Information shown:
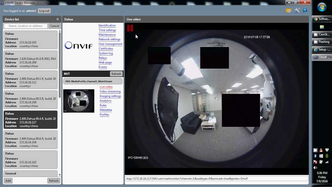Open the Internet Explorer Setup taskbar item
The height and width of the screenshot is (187, 332).
point(322,50)
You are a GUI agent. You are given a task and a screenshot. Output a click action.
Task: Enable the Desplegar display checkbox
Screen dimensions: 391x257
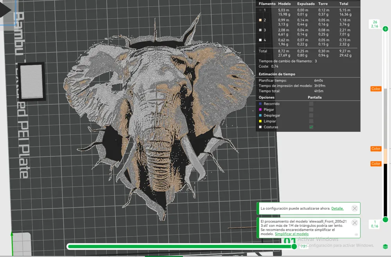(311, 115)
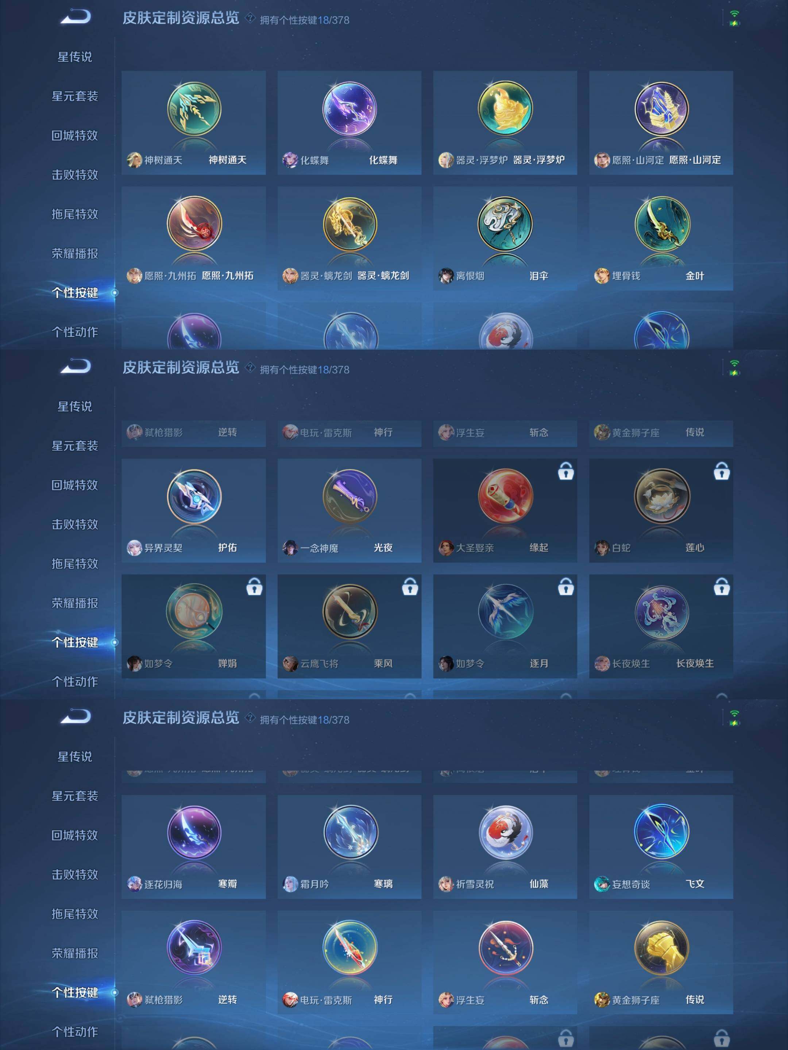Select the 愿照·山河定 pagoda key icon
The height and width of the screenshot is (1050, 788).
click(661, 109)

Task to complete: Copy out exactly the lines that run from the line containing "You are a GUI" through the last line of the material, and nothing more; omit the pictures.

Your response:
You are a GUI agent. You are given a task and a screenshot. Output a click action.
Task: Enable the Desplegar display checkbox
Screen dimensions: 391x257
(311, 115)
Select the 愿照·山河定 pagoda key icon
The height and width of the screenshot is (1050, 788).
click(661, 109)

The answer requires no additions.